Remember that there is sampling error in the data. The mean of the generated data is rarely ever exactly 10. Since you are using a uniform prior, then the posterior mode is the maximum likelihood estimator (which for the poisson is the mean of the observations, if I recall correctly). There might be a little bias because you are using a prior which is not supported on the parameter's domain, but with this many observations, I would expect the bias (if it exists) to be small.

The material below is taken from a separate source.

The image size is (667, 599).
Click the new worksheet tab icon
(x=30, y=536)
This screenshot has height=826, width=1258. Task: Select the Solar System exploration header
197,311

I see nothing wrong here, the behaviour is exactly as to be expected. HMC is not omniscient, and so expecting the posterior mode to be exactly the true parameter value is holding a very high standard. Instead, I would plot HPD intervals (with
pm.plot_posterior(trace)
) and determine if the true parameter lies within the interval.